Over 130 years ago, Dutch linguist and cryptographer Auguste Kerckhoffs stated that a cipher system should not require secrecy and could even fall into enemy hands without causing a problem -- a rule that has come to be known as Kerckhoffs' Principle. Claude Shannon, the father of information theory and electronic communications, reformulated this simply as "The enemy knows the system," now known as Shannon's Maxim.
Commercial embedded systems promise to test these fundamental principles beyond limits seen in any other application area. In marked contrast to more conventional secure systems, these systems can be openly acquired by potential attackers who, at their leisure, can work to tease out – literally – every bit of secret information using readily accessible tools.
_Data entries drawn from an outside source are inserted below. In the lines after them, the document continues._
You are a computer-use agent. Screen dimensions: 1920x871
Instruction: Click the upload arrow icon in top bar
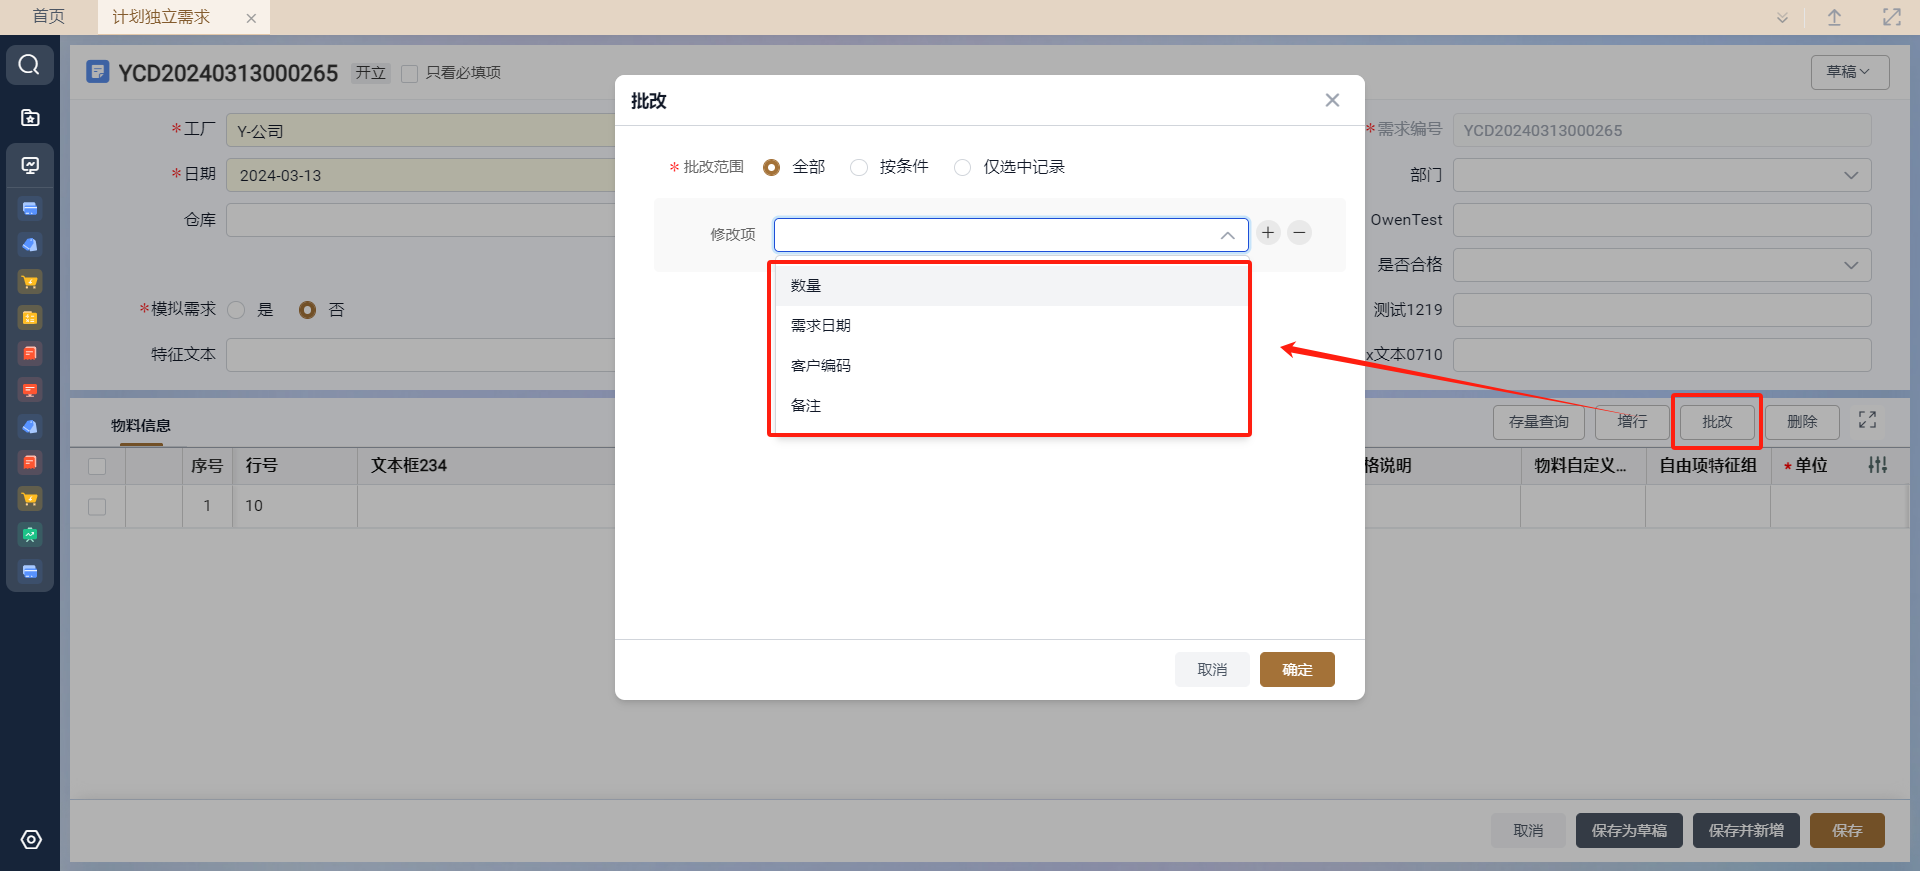(x=1834, y=17)
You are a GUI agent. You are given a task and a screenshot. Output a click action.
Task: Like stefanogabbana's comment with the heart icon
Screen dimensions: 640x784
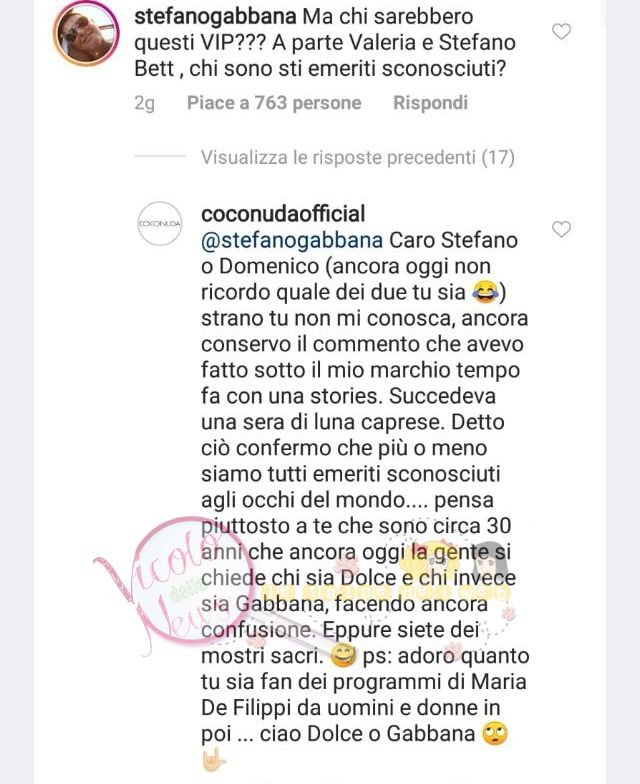[x=561, y=32]
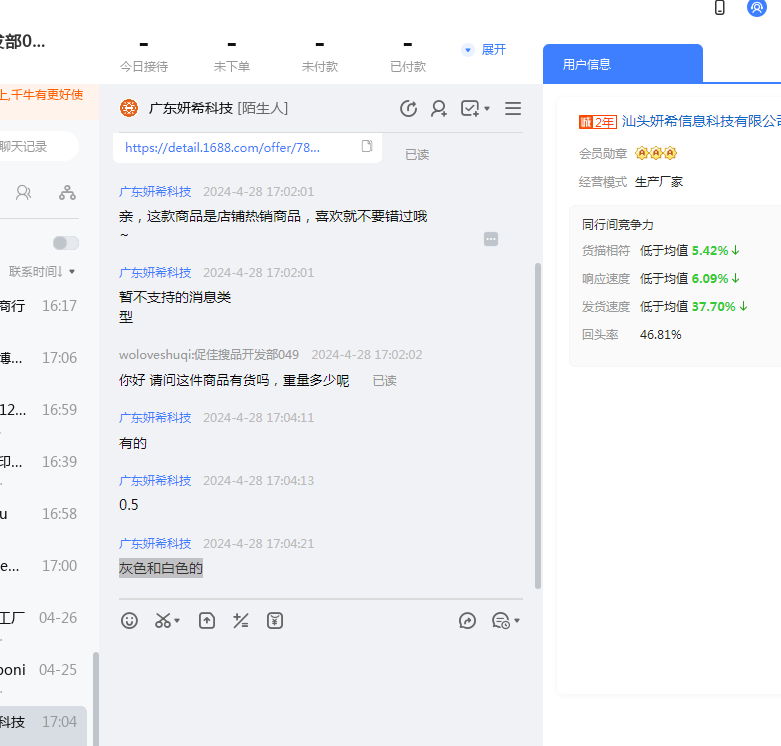The width and height of the screenshot is (781, 746).
Task: Open the detail.1688.com offer link
Action: (222, 147)
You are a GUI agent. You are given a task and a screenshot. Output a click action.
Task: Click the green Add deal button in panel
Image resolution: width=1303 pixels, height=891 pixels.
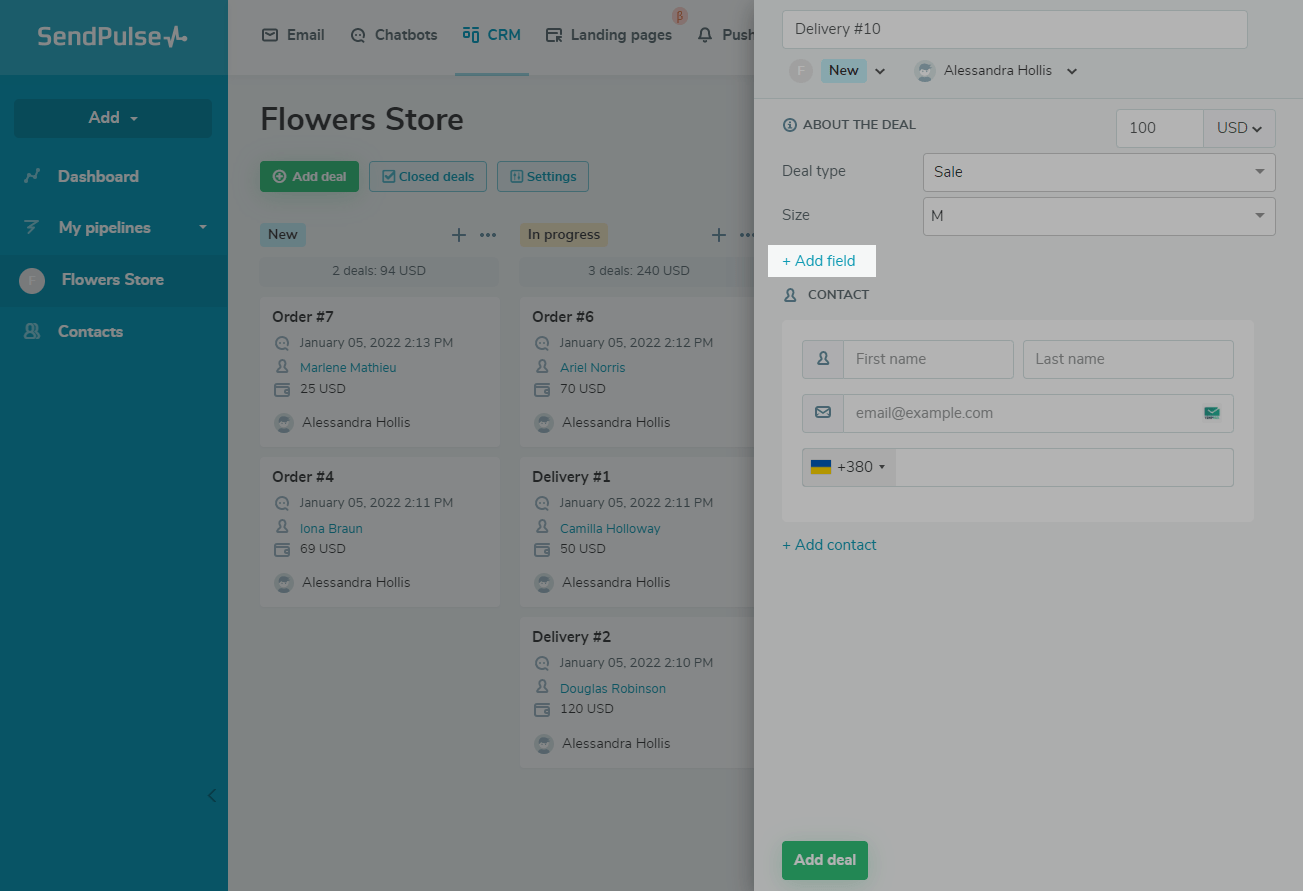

Semiconductor manufacturers have made great strides in providing strong hardware-based foundations for security. More and more MCUs and specialised processors now include on-chip hardware accelerators for crypto operations, allowing secure real-time communications without loss of performance or increased communications latency. The trend continues in 2015 for inclusion of even more comprehensive hardware support for security. For example, the PIC24F GB2 MCU announced this year by Microchip combines a hardware crypto accelerator with secure on-chip key storage (Figure 1). Although trusted computing and trusted platform modules are beyond the scope of this article, these concepts rely fundamentally on persistent, secure key storage for enabling hardware root-of-trust platforms required for secure boot, trusted software execution, and secure communications in production environments.
Figure 1 The Microchip PIC24F GB2 MCU family combines on-chip crypto acceleration with on-chip secure key storage.